# Vale Little Creatures Pale Ale



## browndog (8/1/14)

Bought myself a 568ml bottle of LCPA tonight, haven't had one for yonks. What has happened to the vibrant, rich and in your face hop/malt profile of this once flagship of Aussie craftbeer? The beer I tasted was somewhat hoppy, but without the tangy grapefruit burst I used to know and it was watery, no sign of a head at all. I'd rate it no better or worse than a Fat Yak. Seems to me LC have sold out to the dollar and their customers, won't be buying it again. What a shame.


----------



## slcmorro (8/1/14)

Any chance at all that the bottle you got might have been poorly stored?


----------



## stakka82 (8/1/14)

I find little creatures very hit and miss dependent on age/handling. Same with stone and wood or any hoppy domestic beer. 

The bottleshop near me moves mainly megaswill and every domestic hoppy ale is rubbish due to having sat on the shelves for 6 - 12 months.


----------



## kevo (8/1/14)

Long way from WA to the 'Swich.


----------



## philmud (8/1/14)

Yep, poor handling and storage kills this beer. I've had so many misses, I usually bypass it these days but I bought one the other week that was delicious


----------



## manticle (8/1/14)

I've had some recently (bottled) and it's been fairly reasonable. Just a session beer for me - I even drink it out of the bottle on occasion.

Bit of malt, bit of hops, discernible galaxy on last taste (not my favourite hop but that's Ok). Well I thought I tasted galaxy - could be wrong.

Fat Yak is awful - at least the last few times I've tried it on tap it has been. I'd prefer Carlton Draught. Like Orange juice and butterscotch, the old FY. Might be the pub/pubs where I've had it. Carlton is consistently awful but a $12 jug from regularly cleaned lines served at cold temps after 40 mins of futsal does me OK week to week. At least I know what it will taste like (as opposed to the same pub somehow making Samuel Adams taste like rubbish. How do they do this?)


----------



## browndog (8/1/14)

kevo said:


> Long way from WA to the 'Swich.

**DO THIS:**
Copy word for word the passage of the forum thread about Little Creatures Pale Ale, starting at "I find little" and ending at "## kevo (8/1/14)". The lines that follow are separate material and are unconnected to the forum thread above.

**SUPPLIED DATA:**
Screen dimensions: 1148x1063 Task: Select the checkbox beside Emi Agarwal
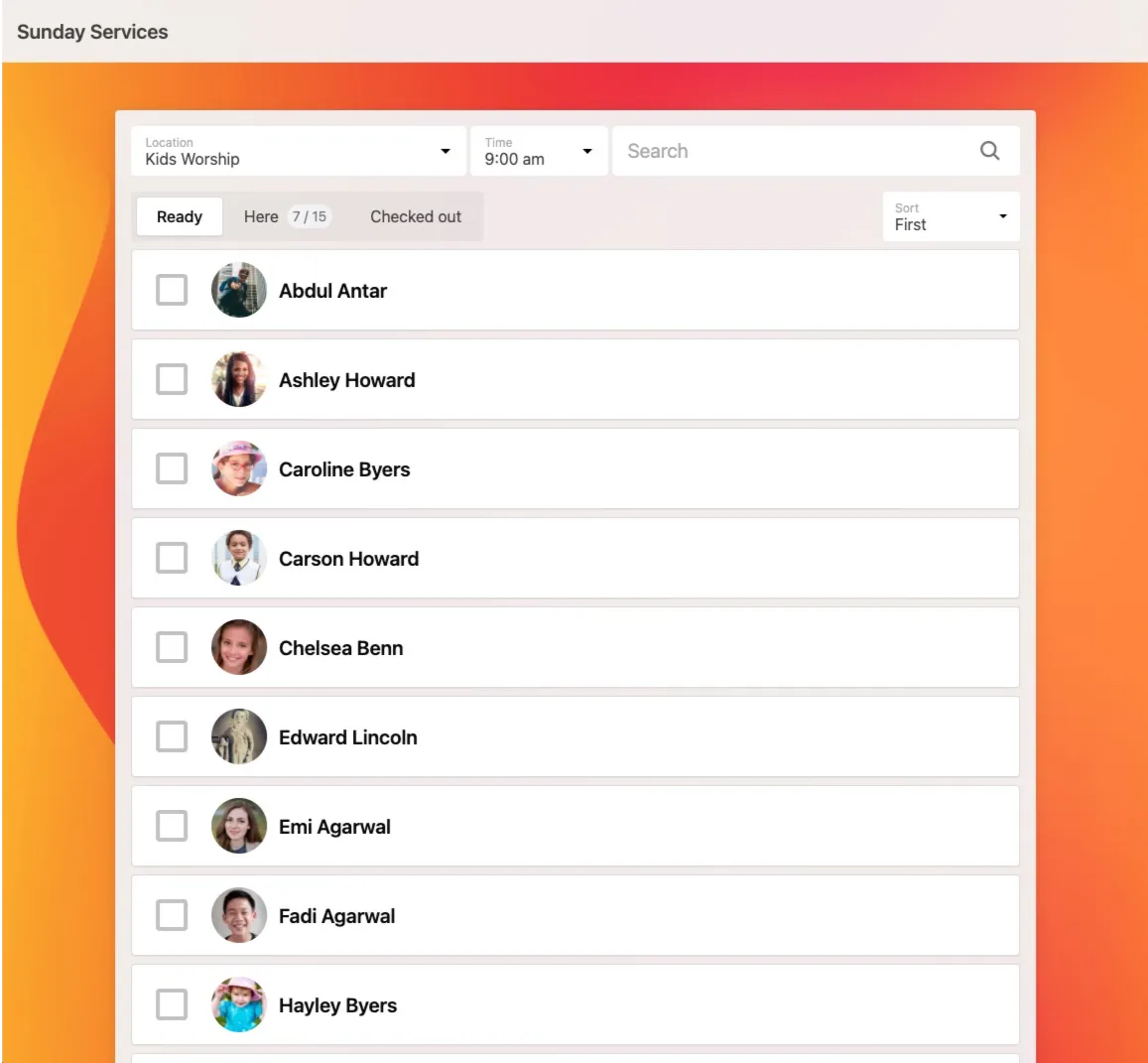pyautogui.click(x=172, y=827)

**THE RESPONSE:**
I find little creatures very hit and miss dependent on age/handling. Same with stone and wood or any hoppy domestic beer. 

The bottleshop near me moves mainly megaswill and every domestic hoppy ale is rubbish due to having sat on the shelves for 6 - 12 months.


----------



## kevo (8/1/14)